_YOUR ASSIGNMENT_
Hunt for the word "description" across the entries below, copying each line that holds it.

**** AVAILABLE RECORDS ****

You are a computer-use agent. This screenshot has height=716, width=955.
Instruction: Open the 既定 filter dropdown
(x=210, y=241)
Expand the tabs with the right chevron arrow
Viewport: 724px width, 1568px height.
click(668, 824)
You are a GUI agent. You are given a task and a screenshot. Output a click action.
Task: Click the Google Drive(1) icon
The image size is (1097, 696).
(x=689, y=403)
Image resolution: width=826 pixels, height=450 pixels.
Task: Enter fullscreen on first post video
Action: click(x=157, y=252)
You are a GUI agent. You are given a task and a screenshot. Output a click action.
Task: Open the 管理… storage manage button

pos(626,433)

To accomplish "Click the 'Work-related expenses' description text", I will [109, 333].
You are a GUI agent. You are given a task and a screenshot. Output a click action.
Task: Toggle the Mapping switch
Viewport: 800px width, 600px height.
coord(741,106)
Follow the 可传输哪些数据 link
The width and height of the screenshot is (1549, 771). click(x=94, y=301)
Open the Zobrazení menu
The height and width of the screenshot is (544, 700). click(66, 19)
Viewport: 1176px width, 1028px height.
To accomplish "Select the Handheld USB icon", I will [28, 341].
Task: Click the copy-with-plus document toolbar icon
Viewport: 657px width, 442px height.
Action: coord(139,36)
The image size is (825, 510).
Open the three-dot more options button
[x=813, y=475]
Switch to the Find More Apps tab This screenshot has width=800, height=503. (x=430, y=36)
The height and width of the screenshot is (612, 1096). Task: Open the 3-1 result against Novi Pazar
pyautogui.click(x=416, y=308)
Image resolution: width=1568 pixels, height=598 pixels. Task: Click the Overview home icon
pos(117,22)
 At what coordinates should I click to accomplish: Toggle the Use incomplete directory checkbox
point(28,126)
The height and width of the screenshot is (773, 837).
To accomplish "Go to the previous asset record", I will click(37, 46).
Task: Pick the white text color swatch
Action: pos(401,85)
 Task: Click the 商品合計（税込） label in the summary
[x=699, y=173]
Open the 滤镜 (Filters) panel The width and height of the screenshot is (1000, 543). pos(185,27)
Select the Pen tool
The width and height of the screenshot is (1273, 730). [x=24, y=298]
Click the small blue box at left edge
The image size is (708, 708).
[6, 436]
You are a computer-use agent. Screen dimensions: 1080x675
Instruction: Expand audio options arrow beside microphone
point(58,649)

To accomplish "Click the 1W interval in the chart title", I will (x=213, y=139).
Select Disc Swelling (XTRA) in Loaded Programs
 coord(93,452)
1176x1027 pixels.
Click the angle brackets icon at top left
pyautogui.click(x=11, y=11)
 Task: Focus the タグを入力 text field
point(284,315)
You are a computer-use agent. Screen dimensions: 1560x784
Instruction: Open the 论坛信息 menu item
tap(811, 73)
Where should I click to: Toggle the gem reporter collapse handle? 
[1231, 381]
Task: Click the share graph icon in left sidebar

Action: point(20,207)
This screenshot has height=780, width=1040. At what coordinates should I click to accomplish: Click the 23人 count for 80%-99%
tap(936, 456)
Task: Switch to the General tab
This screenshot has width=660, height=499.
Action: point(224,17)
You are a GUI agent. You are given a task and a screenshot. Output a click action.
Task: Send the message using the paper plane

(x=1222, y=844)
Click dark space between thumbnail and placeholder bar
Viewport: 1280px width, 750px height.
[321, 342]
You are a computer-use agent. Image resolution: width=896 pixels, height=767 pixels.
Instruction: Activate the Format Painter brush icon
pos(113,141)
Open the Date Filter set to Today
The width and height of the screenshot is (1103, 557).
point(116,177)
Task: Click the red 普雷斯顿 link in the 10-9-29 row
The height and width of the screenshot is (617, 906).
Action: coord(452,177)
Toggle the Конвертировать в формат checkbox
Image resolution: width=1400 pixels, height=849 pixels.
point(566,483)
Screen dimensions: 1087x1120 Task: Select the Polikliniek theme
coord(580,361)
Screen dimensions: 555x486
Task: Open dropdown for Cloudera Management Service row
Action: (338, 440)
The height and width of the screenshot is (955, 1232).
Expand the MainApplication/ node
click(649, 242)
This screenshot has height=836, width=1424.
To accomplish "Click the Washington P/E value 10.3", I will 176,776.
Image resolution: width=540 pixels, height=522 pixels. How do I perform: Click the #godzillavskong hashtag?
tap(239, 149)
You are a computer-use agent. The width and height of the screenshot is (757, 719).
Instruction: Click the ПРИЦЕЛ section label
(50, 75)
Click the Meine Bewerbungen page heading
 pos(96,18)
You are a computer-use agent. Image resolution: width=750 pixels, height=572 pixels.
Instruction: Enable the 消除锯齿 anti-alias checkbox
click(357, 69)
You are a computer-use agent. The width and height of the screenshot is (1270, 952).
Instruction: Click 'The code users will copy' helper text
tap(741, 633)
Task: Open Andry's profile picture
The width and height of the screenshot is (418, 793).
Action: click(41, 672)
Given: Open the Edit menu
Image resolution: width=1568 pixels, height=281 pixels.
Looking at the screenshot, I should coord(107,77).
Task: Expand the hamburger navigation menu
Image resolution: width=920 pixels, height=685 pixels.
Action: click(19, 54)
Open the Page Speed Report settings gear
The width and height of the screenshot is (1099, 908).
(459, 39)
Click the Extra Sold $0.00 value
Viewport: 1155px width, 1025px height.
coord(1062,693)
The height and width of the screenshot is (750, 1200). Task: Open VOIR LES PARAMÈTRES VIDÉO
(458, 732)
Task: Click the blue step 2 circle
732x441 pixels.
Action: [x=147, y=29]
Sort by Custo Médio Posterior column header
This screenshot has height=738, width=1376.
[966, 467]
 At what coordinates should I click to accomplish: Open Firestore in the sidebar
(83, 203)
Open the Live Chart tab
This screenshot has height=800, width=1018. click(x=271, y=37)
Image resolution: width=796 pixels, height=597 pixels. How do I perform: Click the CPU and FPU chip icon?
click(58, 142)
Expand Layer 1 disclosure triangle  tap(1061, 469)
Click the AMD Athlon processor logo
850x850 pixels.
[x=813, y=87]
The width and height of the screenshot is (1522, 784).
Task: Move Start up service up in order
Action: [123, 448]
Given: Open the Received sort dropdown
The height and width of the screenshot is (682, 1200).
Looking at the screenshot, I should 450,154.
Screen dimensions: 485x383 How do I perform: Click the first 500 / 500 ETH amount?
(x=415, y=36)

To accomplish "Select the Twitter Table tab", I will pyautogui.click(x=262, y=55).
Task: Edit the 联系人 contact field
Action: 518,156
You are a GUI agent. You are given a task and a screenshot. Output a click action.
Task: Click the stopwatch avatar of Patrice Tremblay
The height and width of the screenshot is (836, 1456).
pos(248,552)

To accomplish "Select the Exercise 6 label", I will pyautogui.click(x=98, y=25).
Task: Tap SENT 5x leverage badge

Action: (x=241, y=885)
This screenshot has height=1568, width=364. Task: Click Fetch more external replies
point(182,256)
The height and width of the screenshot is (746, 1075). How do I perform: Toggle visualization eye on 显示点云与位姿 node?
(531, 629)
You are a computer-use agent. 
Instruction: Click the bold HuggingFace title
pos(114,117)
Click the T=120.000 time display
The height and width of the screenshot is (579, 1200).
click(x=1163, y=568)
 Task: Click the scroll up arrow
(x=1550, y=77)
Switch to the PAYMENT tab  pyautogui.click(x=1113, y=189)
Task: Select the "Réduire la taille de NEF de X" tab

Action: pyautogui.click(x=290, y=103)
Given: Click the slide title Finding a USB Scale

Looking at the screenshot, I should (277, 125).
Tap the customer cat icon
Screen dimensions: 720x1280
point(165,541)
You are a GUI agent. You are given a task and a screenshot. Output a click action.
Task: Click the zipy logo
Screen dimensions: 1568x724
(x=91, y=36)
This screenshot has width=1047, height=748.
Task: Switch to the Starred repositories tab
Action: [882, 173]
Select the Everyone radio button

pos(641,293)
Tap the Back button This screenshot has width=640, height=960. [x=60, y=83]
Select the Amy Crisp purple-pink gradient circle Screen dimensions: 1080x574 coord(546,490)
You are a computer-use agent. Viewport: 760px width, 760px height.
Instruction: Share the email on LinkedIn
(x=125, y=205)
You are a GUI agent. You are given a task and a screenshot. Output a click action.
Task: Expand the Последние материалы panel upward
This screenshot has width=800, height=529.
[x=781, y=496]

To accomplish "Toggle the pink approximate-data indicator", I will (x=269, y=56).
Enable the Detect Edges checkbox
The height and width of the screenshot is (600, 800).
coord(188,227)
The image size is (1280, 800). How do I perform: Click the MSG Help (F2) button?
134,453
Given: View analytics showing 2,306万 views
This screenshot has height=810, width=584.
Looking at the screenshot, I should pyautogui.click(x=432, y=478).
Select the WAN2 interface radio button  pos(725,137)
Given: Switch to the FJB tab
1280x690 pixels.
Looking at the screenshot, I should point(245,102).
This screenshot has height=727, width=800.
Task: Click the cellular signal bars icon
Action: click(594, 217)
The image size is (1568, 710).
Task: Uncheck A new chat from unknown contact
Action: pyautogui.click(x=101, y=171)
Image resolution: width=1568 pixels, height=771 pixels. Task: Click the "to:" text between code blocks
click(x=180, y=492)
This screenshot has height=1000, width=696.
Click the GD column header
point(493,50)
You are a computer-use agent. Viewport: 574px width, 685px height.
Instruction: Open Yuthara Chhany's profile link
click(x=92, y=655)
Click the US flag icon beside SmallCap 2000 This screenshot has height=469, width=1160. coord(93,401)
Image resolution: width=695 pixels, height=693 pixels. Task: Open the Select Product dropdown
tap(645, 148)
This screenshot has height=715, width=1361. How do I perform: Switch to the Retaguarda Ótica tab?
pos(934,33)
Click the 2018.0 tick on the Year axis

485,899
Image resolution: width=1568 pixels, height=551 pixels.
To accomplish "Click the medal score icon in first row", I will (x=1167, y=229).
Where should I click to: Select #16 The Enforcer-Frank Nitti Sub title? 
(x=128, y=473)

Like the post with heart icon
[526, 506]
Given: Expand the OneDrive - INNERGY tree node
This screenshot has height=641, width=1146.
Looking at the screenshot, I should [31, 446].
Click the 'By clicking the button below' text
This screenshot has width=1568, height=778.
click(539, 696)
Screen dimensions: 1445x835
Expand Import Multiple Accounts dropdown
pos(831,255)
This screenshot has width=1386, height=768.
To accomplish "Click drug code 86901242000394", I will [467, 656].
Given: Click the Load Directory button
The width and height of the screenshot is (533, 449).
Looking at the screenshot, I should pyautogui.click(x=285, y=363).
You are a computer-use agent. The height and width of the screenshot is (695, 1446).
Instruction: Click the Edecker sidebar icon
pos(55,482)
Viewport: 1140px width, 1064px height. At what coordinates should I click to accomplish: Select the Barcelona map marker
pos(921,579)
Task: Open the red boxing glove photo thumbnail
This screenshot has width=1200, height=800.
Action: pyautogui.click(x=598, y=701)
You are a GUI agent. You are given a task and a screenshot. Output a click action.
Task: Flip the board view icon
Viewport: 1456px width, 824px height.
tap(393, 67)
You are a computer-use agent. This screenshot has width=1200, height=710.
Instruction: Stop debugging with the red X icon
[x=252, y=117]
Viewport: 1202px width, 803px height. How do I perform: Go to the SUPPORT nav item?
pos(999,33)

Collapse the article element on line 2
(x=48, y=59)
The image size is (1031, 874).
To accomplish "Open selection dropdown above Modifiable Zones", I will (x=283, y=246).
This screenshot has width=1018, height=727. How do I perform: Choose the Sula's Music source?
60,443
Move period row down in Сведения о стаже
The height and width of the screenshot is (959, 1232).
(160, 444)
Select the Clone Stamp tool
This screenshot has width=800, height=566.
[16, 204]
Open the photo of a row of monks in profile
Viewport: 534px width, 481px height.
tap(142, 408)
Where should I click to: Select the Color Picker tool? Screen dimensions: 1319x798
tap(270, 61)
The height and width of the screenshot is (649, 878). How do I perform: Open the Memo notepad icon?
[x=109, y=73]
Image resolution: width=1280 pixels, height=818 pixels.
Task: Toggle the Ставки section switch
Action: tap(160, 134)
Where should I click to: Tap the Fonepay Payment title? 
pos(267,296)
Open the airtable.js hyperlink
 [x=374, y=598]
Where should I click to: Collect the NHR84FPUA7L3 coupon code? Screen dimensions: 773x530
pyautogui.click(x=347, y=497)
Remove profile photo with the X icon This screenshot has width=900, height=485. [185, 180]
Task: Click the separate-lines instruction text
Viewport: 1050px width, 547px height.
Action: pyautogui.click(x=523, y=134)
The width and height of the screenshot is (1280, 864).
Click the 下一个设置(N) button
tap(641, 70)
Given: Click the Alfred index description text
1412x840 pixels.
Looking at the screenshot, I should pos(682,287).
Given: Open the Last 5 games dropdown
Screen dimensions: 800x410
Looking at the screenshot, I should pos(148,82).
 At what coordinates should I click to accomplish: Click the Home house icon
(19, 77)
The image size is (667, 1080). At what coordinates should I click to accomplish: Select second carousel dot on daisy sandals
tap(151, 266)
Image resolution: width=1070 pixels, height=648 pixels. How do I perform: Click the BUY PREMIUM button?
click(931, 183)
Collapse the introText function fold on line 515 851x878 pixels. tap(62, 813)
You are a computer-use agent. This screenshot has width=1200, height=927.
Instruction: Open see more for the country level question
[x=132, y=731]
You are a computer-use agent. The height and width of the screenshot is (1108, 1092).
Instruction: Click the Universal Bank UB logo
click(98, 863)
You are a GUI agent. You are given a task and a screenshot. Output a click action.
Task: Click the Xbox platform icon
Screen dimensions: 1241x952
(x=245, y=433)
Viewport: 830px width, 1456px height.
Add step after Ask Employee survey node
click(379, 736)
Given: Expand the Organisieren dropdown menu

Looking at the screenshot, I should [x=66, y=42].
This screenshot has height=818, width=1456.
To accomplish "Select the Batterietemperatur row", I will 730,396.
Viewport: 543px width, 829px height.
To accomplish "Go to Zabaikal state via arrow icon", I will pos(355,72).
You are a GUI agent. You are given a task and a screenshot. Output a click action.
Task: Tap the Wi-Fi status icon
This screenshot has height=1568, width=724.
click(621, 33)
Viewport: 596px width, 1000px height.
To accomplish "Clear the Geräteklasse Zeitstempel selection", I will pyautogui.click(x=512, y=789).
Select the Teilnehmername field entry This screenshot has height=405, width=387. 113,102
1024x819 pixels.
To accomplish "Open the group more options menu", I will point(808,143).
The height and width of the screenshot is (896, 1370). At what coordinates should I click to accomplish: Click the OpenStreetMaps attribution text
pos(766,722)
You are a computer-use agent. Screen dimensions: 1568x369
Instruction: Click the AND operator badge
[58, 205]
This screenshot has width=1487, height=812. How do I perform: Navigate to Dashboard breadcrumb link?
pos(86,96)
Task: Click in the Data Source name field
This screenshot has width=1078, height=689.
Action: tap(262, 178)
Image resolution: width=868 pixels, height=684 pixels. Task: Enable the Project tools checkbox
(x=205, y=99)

****

_EXERCISE SOLUTION_
To accomplish "Click the 'Work-related expenses' description text", I will [109, 333].
Given: Click the Alfred index description text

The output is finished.